A FRANKLIN STOVE.
It was in 1742 that Franklin, while in Philadelphia, devised the "Franklin stove" or "Pennsylvania fireplace." It consisted of iron sides, back and top, and was entirely open in front. A flue was arranged in the back which connected with the chimney to carry off the smoke. This movable fireplace was designed to burn wood, comparatively small logs being used. It had many advantages over the stone fireplace. It was set up nearer the middle of the room, thus sending heat out in all directions and warming the entire room. It saved much of the heat which had previously passed directly up the chimney and been lost. In the Pennsylvania fireplace this heat warmed the iron on the top of the stove and at the back, as well as the flue itself, all of which warmed the air in the room. Saving the heat saved wood also. Franklin himself said:
"My common room, I know, is made twice as warm as it used to be, with a quarter of the wood I formerly consumed there."
Franklin was offered a patent for his device by the governor of Pennsylvania, but he declined it. He declared that inasmuch as "we enjoy great advantages from the inventions of others, we should be glad of an opportunity to serve others by any invention of ours." Unfortunately, however, the people did not obtain from his generosity all the advantages that Franklin expected, for a London iron manufacturer made some slight changes in the pattern, not improving the stove in the least, and obtained a patent. From the sale of these stoves he made what was called "a small fortune."
Franklin's fireplace was but the first in a long series of inventions that have brought to us the stove of to-day. The great merit in his work was the idea of giving up the stone fireplace for one of iron. Changes in the form and shape of the stove have followed as a matter of course. No special credit is due to any one else, unless it be to Count Rumford, who, after curing the chimneys, made a cook stove with an oven. Then, for the first time since men knew how to cook over a fire, cooking could be carried on and the cook be protected from the direct heat of the fire.
Thus we come to the modern house with its modern stoves. No longer have we but one method of heating a dwelling. Sometimes a stove is set up in each of the rooms. Sometimes a larger stove is placed in the cellar, and this furnace heats air that is carried by large pipes or flues to the rooms, where the heated air comes out through registers. Sometimes a furnace in the cellar heats water, and hot water or steam is sent through small pipes, and passing through coils or radiators gives out heat. Besides, the cooking range is found in most kitchens.
All these systems of heating houses exist instead of the old-fashioned fireplace. Even when the modern grate is built, it is usual to find a register or steam coil on the opposite side of the room, because the open fire is apt to warm one side of the room only.
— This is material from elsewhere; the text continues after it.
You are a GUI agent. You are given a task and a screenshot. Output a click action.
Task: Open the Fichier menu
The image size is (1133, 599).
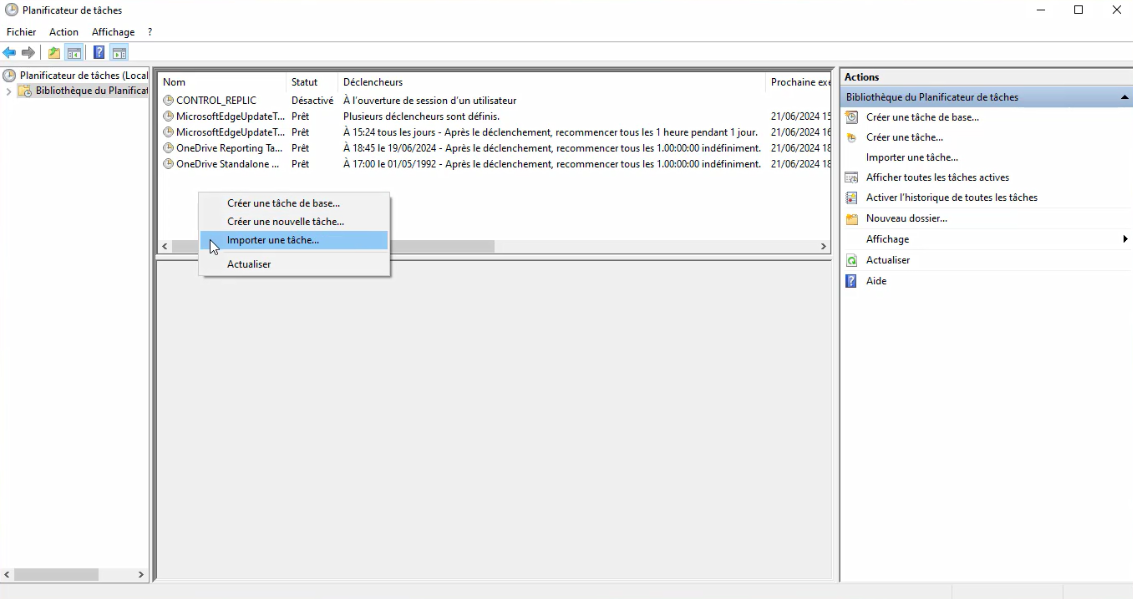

It is pleasant, however, to look into a blazing fire, and we are sometimes almost willing to have the heat unevenly distributed if only we can watch the flames.
Some form of the stove, however, is our main dependence, and its various developments have been due, generally, to the desire of being freed from the discomforts of the old time methods. Perhaps also the growing scarcity of wood and the discovery of coal have had some effect upon the development of the stove; but that we must leave to another chapter.